So apparently Canada isn’t completely insane.
To elaborate, Gregory Alan Elliott was found not guilty of harassment in the case brought against him over what was effectively a protracted argument on Twitter.
To bring you up to speed if necessary: A shit-stirring programmer made a quick online flash game where you got to punch a woman, feminist critic Anita Sarkeesian, in the face. It’s childish, but it’s hardly unique. A Toronto feminist attempted to organize a Twitter mob to enact a little digital frontier justice on the perpetrator, Gregory Alan Elliott disagreed, and things escalated from there.
Here’s the thing.
I don’t give a shit if you’re offended by something I write. If I’m vulgar, vile even, if I call into question fundamentally held beliefs, or if I simply mock the daylights out of things you consider sacred. Because that’s not harassment; it’s me expressing my opinion.
Now, if I called for a mob of my followers (HAH, as if such a thing existed) to bombard you with messages, sent threatening letters or tweets of my own, worked through puppet accounts all towards the end of generating as much misery in your life as possible? Yes, that would be considered harassment.

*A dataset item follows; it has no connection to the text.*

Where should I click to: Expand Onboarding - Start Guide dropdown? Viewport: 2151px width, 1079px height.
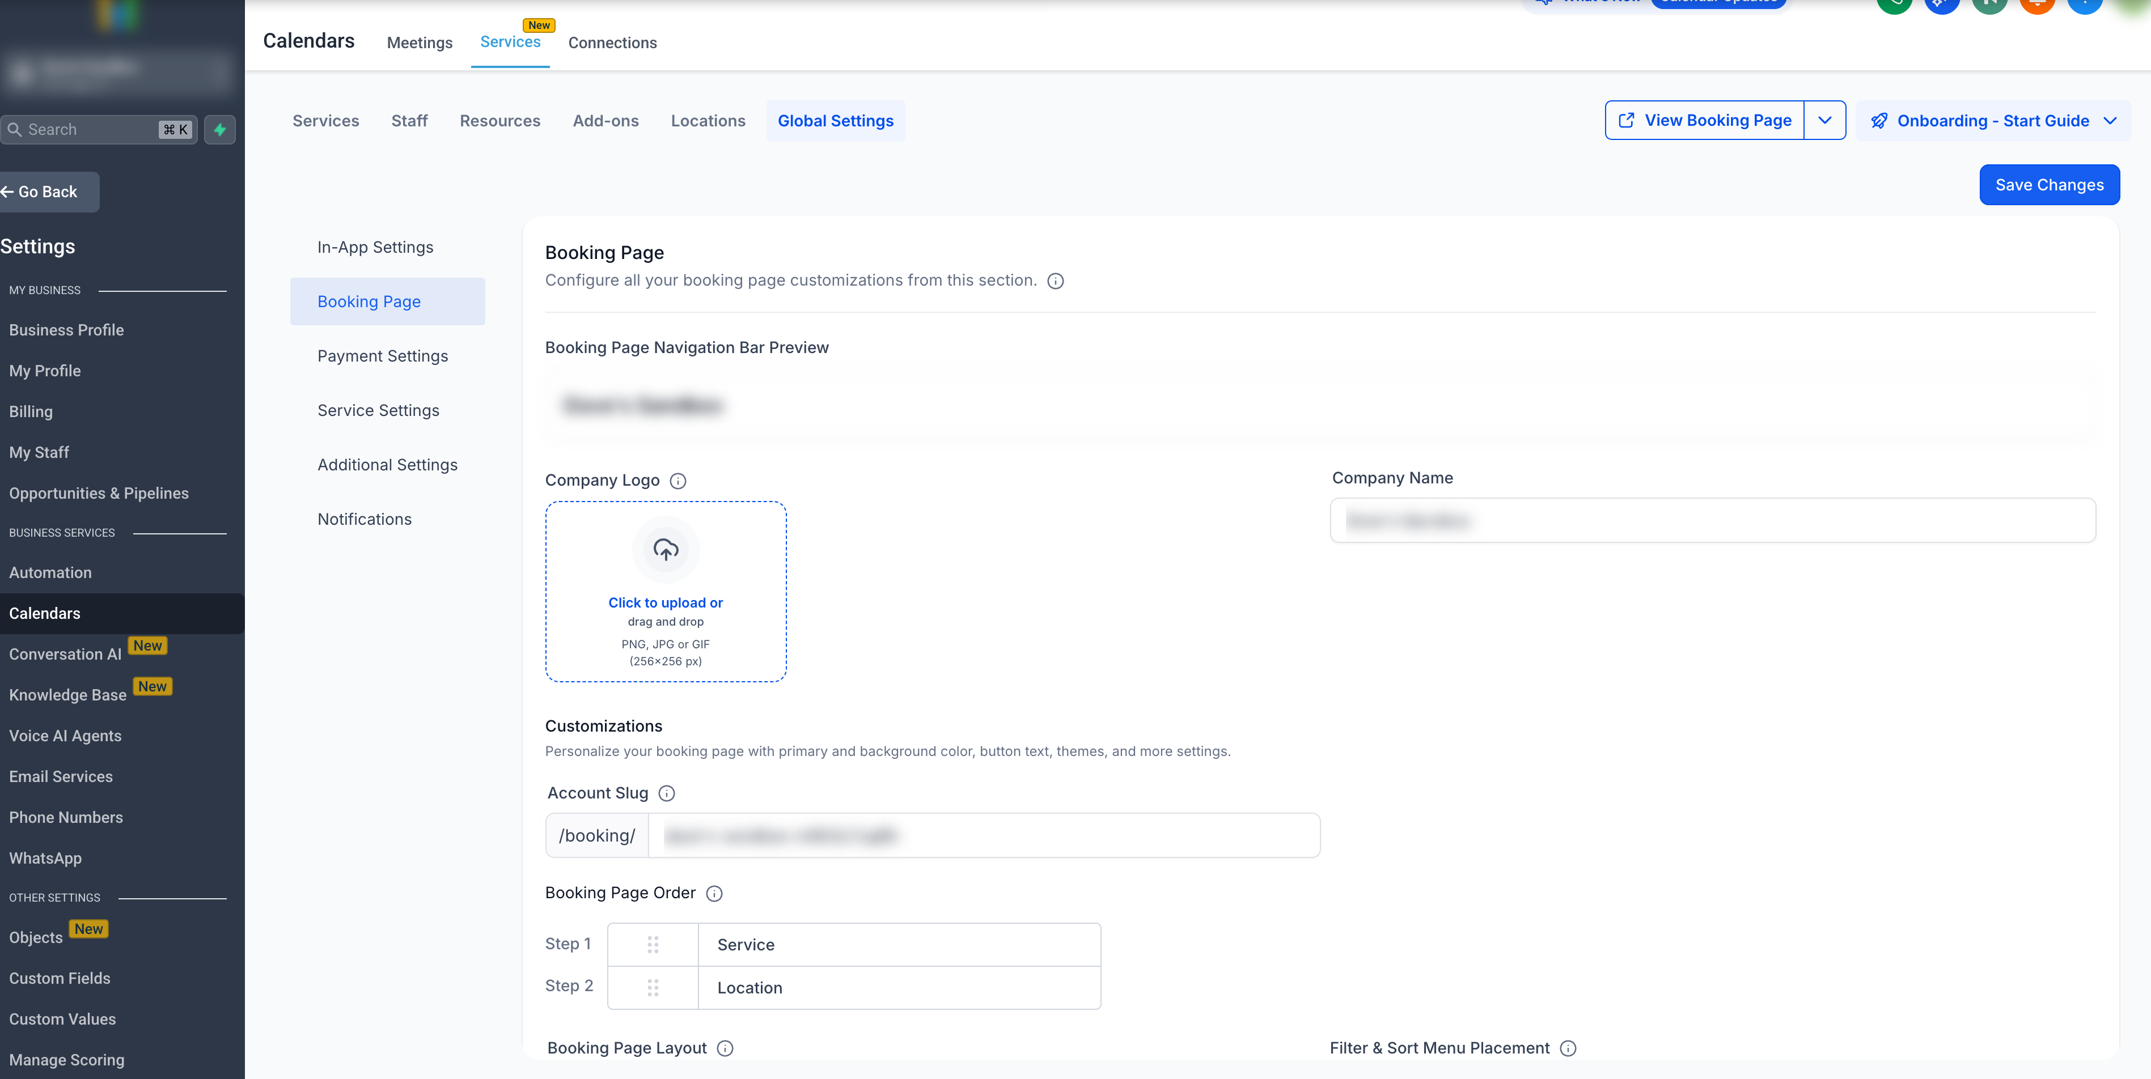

But Gregory Alan Elliott did none of those things. He used Twitter the way it was intended to be used, and Twitter itself found nothing actionable in the messages he exchanged with the plaintiffs.
So when he refused to shut up, when he continued to disagree with them, when he intruded into their safe spaces by not just going away, they sicced the law on him.
Sure, he might be a dick, and prone to using vulgar, homophobic language. Sure, maybe he needs to learn when to be the better man, let things go and permit people to talk about him behind their Twitter blocks. People talking about you behind your back can be enormously frustrating, especially when they’re doing in in a place where you can see them doing it if you so choose, but at the same time you have to accept that they’re doing it because they’re petty assholes and there’s probably nothing you can do to fix that.
God knows it took me years to learn that much, and I don’t even use Twitter.
But to say that a conviction for Greg Elliott would have had chilling effects on free speech in Canada is rather like saying that Nunavut gets a little cold in January.
The judge in this case walked a careful line in his ruling, in effect siding with both parties and rejecting Elliott’s assertion that the plaintiffs were abusing the law and knowingly perjuring themselves to give the impression that they genuinely feared for their safety, while also acknowledging that none of Elliott’s tweets could be considered physically or sexually threatening.
It’s playing the game of saying “Yes, you were afraid, but your fear was not reasonable“, without admitting that there is tremendous incentive for the plaintiffs to just… exaggerate things a touch, embellish here and there, and if you do it right and the law sides with you, that pesky asshole you’re arguing with will get put away, and who cares if the ruling sets a precedent that could one day be used against me so long as I get what I want right now.
There’s a terrible shortsightedness in any effort to use the law in silencing dissent.
While I don’t personally know any of the people involved, since I have little to do with the goings-on in America’s Hat, I expect my opinion on the motivations of the plaintiffs is pretty clear. To be utterly explicit: I think they tried to use the law to hurt someone they didn’t like. And that sickens me.
It’s a glorified, protracted, three-year-long, career-destroying version of swatting, a way to silence critics now and in the future, of putting fear into anyone with the temerity to challenge you or your ideology, and it is the sort of behavior that should land one in jail.
Because Greg Elliott didn’t win anything. He was barred from using the internet for three years, lost his job, is in crippling debt, and despite the fact that he was found not guilty, he has already been punished severely by the process of the trial itself.
But hey, at least the court said that you can’t reasonably feel threatened by someone who isn’t threatening you.